• _Work required_
Only the lines from the one with "You are a computer-use" through the last line of the records below belong in your answer, reproduced exactly and with the pictures left out.

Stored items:

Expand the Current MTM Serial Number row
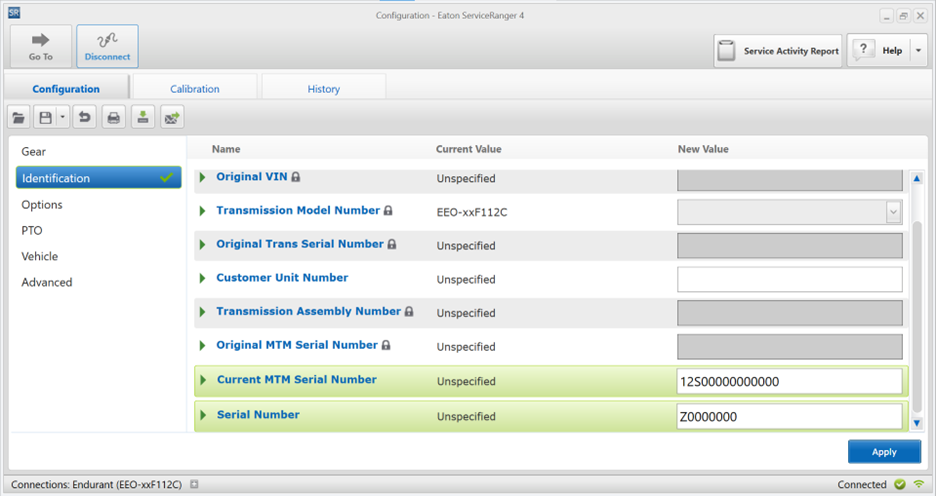 (203, 380)
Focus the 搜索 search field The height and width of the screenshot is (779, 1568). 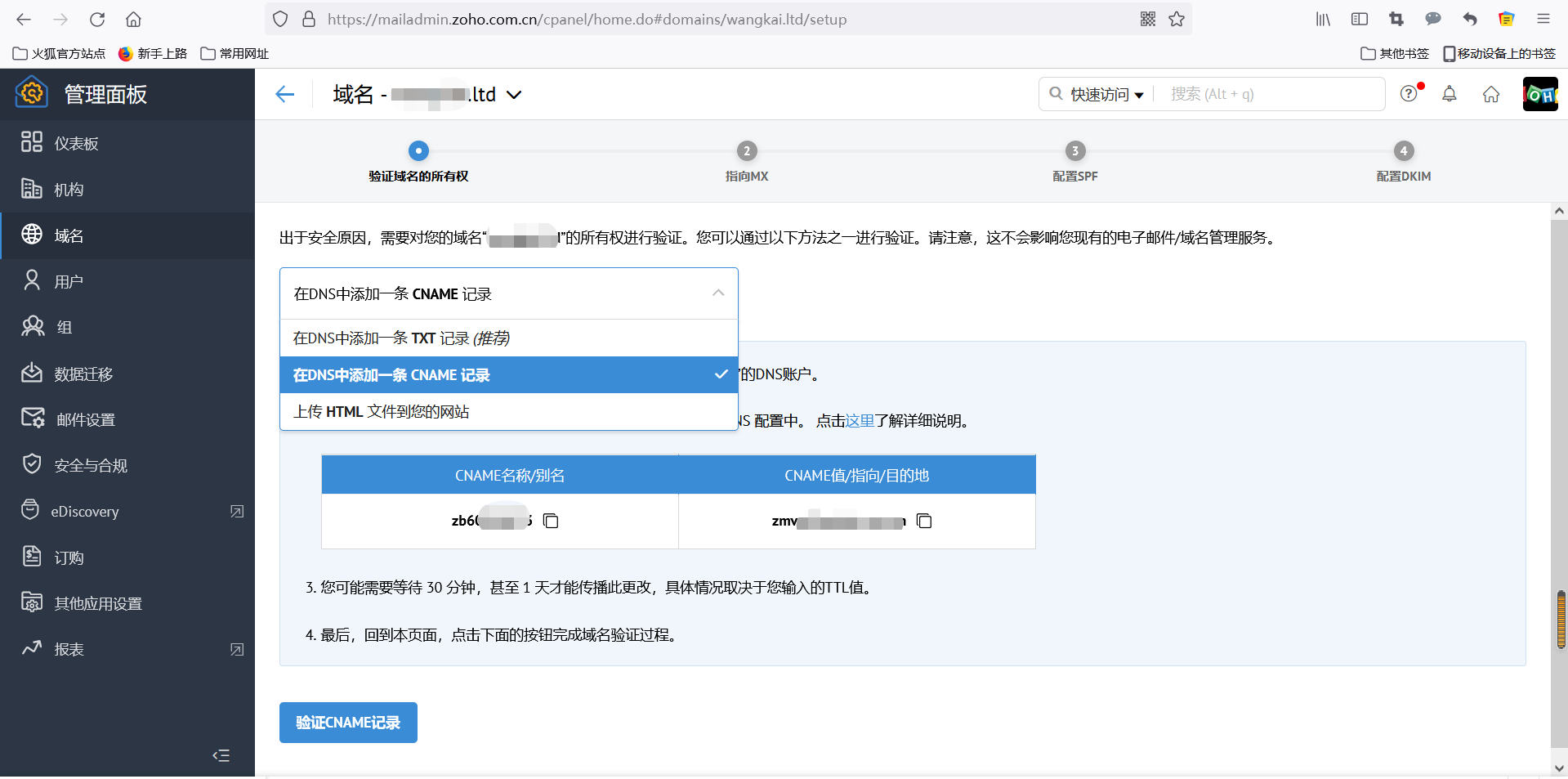(x=1271, y=95)
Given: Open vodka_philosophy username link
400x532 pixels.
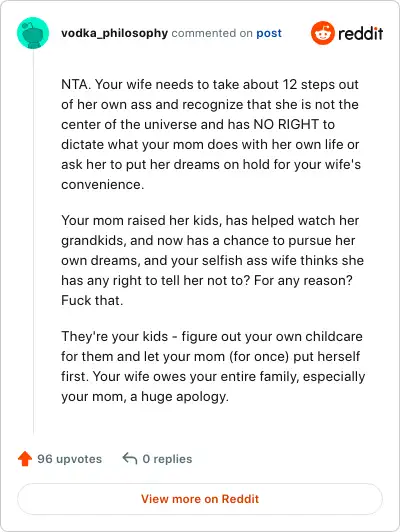Looking at the screenshot, I should [x=114, y=33].
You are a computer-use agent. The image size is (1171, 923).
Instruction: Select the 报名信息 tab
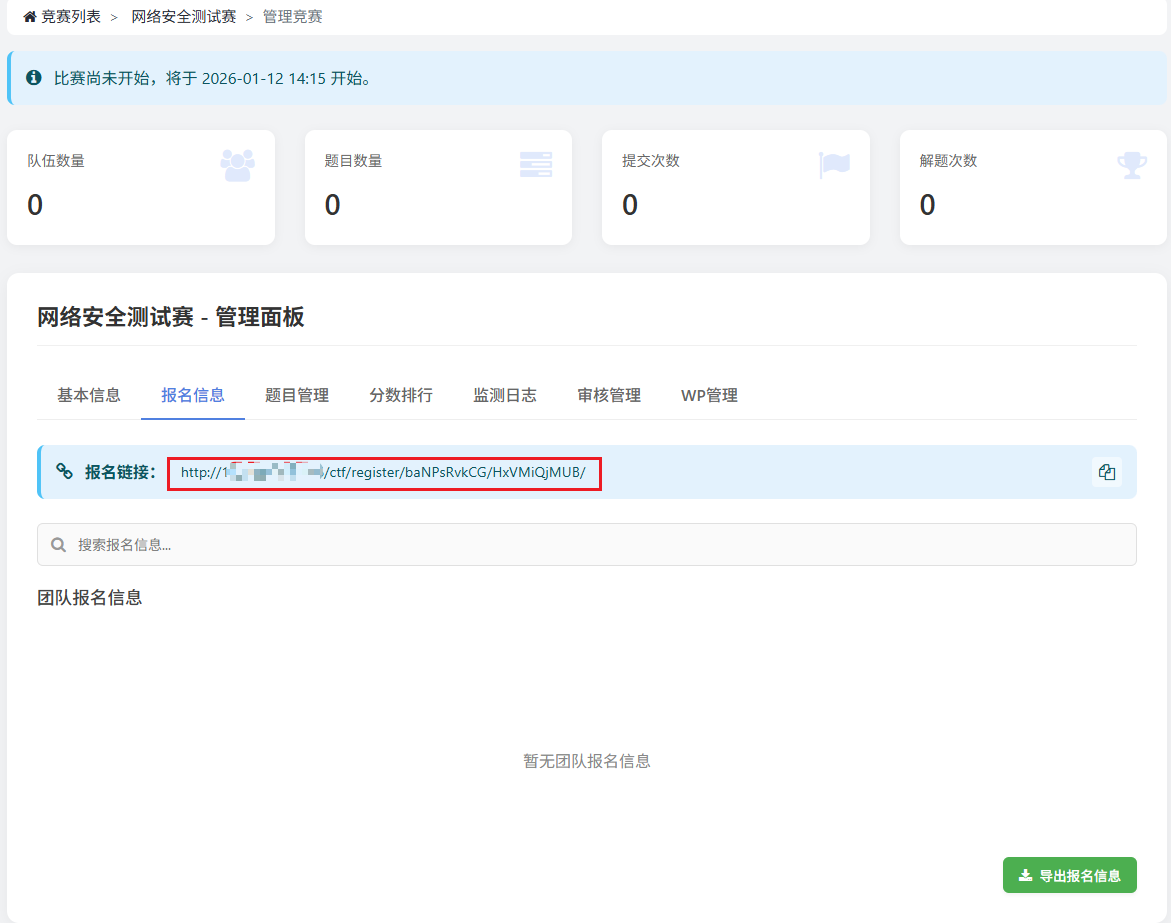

• _Problem solution_
You are a computer-use agent. The image size is (1171, 923).
Instruction: Select the 报名信息 tab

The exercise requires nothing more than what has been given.